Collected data
----------
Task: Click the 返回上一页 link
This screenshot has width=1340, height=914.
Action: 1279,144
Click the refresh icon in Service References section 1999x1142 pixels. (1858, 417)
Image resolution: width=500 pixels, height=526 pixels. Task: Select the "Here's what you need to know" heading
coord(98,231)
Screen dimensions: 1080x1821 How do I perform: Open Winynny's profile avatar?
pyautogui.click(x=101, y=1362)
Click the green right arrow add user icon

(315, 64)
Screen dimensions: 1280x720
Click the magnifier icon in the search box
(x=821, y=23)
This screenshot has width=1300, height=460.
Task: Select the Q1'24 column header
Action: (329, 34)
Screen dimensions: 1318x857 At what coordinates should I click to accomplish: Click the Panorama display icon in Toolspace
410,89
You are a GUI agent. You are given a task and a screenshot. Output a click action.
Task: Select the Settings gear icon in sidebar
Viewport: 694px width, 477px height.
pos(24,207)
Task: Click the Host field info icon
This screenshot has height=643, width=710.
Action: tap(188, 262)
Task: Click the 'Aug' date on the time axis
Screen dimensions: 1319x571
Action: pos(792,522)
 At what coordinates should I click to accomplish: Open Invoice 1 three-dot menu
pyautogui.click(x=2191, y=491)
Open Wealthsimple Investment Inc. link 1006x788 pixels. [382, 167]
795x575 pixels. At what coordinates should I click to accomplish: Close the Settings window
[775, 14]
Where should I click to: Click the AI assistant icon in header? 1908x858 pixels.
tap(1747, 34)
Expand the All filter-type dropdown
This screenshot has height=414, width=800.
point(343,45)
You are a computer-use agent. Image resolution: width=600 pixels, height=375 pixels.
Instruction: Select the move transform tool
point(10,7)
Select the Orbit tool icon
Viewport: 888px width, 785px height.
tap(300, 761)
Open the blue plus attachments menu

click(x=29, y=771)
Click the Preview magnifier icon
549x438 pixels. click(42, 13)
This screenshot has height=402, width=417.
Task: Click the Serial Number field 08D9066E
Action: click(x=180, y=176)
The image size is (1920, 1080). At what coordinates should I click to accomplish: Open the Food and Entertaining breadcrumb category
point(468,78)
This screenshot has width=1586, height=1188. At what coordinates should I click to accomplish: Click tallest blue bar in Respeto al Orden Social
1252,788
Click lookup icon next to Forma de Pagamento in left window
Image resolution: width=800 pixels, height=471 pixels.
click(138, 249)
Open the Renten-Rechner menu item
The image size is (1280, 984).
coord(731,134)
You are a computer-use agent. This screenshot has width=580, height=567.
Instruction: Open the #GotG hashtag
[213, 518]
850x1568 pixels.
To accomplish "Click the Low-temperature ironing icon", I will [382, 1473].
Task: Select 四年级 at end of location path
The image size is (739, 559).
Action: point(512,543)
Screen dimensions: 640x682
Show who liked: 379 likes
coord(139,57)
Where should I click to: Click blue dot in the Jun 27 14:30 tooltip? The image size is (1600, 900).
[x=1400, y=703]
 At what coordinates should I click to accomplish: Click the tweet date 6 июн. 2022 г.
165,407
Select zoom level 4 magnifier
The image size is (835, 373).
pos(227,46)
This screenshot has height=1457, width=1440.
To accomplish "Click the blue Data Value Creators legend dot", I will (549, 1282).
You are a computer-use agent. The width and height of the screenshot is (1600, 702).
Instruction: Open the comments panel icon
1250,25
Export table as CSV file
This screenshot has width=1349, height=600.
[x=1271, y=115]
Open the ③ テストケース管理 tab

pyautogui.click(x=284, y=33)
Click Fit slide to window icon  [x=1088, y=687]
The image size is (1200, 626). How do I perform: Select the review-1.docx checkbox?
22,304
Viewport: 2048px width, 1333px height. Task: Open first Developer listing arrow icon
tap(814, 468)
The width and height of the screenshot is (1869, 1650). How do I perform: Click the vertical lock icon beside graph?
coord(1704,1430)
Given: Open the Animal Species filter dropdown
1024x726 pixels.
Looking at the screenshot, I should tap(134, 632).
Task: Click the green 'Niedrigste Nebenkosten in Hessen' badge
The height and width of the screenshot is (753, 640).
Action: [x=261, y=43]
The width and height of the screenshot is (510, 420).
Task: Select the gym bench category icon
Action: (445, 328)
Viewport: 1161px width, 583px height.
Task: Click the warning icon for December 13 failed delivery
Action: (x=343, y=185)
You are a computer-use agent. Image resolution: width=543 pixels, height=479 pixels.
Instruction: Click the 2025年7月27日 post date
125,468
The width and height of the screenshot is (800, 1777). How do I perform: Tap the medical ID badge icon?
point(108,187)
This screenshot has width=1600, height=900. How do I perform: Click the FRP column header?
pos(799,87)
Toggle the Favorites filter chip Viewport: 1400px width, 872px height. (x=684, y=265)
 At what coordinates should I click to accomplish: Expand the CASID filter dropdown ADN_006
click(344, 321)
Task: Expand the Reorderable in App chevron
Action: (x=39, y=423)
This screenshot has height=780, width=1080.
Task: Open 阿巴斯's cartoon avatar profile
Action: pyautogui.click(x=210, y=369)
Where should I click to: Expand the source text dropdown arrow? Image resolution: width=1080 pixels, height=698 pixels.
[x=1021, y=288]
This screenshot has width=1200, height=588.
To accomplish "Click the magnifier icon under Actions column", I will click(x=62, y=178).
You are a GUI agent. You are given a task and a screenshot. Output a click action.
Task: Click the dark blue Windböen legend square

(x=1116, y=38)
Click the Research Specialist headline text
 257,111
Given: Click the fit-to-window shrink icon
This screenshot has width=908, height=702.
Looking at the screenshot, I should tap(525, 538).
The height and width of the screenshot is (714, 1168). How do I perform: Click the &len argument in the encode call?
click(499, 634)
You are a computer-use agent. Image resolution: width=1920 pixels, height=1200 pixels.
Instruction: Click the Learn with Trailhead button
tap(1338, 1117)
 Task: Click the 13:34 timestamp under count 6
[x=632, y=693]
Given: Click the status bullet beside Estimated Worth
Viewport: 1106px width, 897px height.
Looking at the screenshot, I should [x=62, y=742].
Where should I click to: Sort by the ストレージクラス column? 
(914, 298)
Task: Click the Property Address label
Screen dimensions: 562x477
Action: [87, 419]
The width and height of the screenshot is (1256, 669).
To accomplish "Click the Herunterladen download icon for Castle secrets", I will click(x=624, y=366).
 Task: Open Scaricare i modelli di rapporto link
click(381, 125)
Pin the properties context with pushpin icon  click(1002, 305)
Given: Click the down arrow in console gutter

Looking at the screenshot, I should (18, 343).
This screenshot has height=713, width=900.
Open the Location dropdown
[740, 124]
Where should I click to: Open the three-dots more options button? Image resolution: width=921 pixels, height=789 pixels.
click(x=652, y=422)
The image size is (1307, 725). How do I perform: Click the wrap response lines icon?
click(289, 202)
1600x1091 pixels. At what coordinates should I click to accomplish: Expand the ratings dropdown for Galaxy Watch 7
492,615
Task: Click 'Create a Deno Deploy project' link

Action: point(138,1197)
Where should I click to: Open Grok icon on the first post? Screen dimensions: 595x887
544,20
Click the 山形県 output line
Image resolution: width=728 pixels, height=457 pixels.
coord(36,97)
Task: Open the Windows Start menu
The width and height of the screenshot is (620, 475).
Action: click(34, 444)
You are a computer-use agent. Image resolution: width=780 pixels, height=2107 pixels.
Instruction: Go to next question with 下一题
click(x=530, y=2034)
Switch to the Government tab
----------
PROBLEM. Of the lines above, output exactly those from the line bearing "The width and height of the screenshot is (800, 1777)." through the line bearing "Toggle the Favorites", inclusive.

REPLY TO THE EXERCISE.
The width and height of the screenshot is (800, 1777). How do I perform: Tap the medical ID badge icon?
point(108,187)
This screenshot has width=1600, height=900. How do I perform: Click the FRP column header?
pos(799,87)
Toggle the Favorites filter chip Viewport: 1400px width, 872px height. (x=684, y=265)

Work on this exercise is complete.